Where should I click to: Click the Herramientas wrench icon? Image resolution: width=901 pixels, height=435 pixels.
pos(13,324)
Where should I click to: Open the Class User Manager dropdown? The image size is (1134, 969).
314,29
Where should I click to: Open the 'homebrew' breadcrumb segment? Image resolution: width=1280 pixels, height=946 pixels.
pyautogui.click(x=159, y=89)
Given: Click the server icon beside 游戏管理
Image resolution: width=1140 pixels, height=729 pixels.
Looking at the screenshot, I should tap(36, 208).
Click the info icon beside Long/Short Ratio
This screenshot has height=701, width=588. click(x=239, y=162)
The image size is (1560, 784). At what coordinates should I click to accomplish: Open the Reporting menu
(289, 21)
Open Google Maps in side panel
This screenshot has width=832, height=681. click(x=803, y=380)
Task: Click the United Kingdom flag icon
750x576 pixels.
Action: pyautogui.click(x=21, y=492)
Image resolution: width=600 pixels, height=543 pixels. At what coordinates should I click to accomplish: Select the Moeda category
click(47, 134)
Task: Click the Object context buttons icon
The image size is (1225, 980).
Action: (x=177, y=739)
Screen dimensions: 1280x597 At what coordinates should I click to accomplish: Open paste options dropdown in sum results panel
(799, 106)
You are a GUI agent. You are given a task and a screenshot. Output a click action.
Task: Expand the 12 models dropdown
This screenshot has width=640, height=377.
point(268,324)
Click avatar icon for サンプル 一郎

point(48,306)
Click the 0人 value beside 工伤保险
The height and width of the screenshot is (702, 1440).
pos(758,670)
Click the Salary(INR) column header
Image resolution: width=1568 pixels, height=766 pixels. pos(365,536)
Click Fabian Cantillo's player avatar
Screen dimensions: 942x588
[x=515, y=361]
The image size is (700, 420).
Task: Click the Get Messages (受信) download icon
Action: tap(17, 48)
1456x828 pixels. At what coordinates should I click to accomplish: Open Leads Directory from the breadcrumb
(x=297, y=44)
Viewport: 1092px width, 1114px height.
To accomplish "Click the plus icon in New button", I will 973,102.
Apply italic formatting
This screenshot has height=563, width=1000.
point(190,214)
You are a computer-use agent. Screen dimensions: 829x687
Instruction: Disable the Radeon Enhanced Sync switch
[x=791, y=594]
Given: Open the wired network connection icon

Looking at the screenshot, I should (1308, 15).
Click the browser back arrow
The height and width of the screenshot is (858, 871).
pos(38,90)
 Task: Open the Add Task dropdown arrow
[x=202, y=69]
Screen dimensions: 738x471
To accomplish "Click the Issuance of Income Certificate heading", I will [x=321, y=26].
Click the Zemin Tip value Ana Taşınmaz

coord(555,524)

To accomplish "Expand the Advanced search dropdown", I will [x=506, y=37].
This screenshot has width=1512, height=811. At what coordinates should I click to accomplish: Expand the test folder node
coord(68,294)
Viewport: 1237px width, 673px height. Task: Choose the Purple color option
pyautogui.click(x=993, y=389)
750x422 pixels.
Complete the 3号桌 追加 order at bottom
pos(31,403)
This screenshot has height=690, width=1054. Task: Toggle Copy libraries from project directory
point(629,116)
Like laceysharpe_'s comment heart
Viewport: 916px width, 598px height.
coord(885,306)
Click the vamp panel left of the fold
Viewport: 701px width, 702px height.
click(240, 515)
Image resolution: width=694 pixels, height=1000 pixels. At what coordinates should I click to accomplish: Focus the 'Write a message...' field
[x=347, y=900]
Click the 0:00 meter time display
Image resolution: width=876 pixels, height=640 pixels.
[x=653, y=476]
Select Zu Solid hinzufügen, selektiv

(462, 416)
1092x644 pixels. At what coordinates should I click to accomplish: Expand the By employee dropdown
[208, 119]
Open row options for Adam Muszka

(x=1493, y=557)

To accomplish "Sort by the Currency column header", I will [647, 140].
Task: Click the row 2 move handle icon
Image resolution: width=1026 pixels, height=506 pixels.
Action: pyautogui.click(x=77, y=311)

+--

▸ **Task brief**
Nothing should be left out: return all of the records exactly.

▸ **Problem solution**
Where should I click to: Click the Herramientas wrench icon? Image resolution: width=901 pixels, height=435 pixels.
pos(13,324)
Where should I click to: Open the Class User Manager dropdown? The image size is (1134, 969).
314,29
Where should I click to: Open the 'homebrew' breadcrumb segment? Image resolution: width=1280 pixels, height=946 pixels.
pyautogui.click(x=159, y=89)
Given: Click the server icon beside 游戏管理
Image resolution: width=1140 pixels, height=729 pixels.
Looking at the screenshot, I should tap(36, 208).
Click the info icon beside Long/Short Ratio
This screenshot has height=701, width=588. click(x=239, y=162)
The image size is (1560, 784). At what coordinates should I click to accomplish: Open the Reporting menu
(289, 21)
Open Google Maps in side panel
This screenshot has width=832, height=681. click(x=803, y=380)
Task: Click the United Kingdom flag icon
750x576 pixels.
Action: pyautogui.click(x=21, y=492)
Image resolution: width=600 pixels, height=543 pixels. At what coordinates should I click to accomplish: Select the Moeda category
click(47, 134)
Task: Click the Object context buttons icon
The image size is (1225, 980).
Action: (x=177, y=739)
Screen dimensions: 1280x597 At what coordinates should I click to accomplish: Open paste options dropdown in sum results panel
(799, 106)
You are a GUI agent. You are given a task and a screenshot. Output a click action.
Task: Expand the 12 models dropdown
This screenshot has width=640, height=377.
point(268,324)
Click avatar icon for サンプル 一郎

point(48,306)
Click the 0人 value beside 工伤保险
The height and width of the screenshot is (702, 1440).
pos(758,670)
Click the Salary(INR) column header
Image resolution: width=1568 pixels, height=766 pixels. pos(365,536)
Click Fabian Cantillo's player avatar
Screen dimensions: 942x588
[x=515, y=361]
The image size is (700, 420).
Task: Click the Get Messages (受信) download icon
Action: tap(17, 48)
1456x828 pixels. At what coordinates should I click to accomplish: Open Leads Directory from the breadcrumb
(x=297, y=44)
Viewport: 1092px width, 1114px height.
To accomplish "Click the plus icon in New button", I will 973,102.
Apply italic formatting
This screenshot has height=563, width=1000.
point(190,214)
You are a computer-use agent. Screen dimensions: 829x687
Instruction: Disable the Radeon Enhanced Sync switch
[x=791, y=594]
Given: Open the wired network connection icon

Looking at the screenshot, I should (1308, 15).
Click the browser back arrow
The height and width of the screenshot is (858, 871).
pos(38,90)
 Task: Open the Add Task dropdown arrow
[x=202, y=69]
Screen dimensions: 738x471
To accomplish "Click the Issuance of Income Certificate heading", I will [x=321, y=26].
Click the Zemin Tip value Ana Taşınmaz

coord(555,524)

To accomplish "Expand the Advanced search dropdown", I will [x=506, y=37].
This screenshot has width=1512, height=811. At what coordinates should I click to accomplish: Expand the test folder node
coord(68,294)
Viewport: 1237px width, 673px height. Task: Choose the Purple color option
pyautogui.click(x=993, y=389)
750x422 pixels.
Complete the 3号桌 追加 order at bottom
pos(31,403)
This screenshot has height=690, width=1054. Task: Toggle Copy libraries from project directory
point(629,116)
Like laceysharpe_'s comment heart
Viewport: 916px width, 598px height.
coord(885,306)
Click the vamp panel left of the fold
Viewport: 701px width, 702px height.
click(240, 515)
Image resolution: width=694 pixels, height=1000 pixels. At what coordinates should I click to accomplish: Focus the 'Write a message...' field
[x=347, y=900]
Click the 0:00 meter time display
Image resolution: width=876 pixels, height=640 pixels.
[x=653, y=476]
Select Zu Solid hinzufügen, selektiv

(462, 416)
1092x644 pixels. At what coordinates should I click to accomplish: Expand the By employee dropdown
[208, 119]
Open row options for Adam Muszka

(x=1493, y=557)

To accomplish "Sort by the Currency column header", I will [647, 140].
Task: Click the row 2 move handle icon
Image resolution: width=1026 pixels, height=506 pixels.
Action: pyautogui.click(x=77, y=311)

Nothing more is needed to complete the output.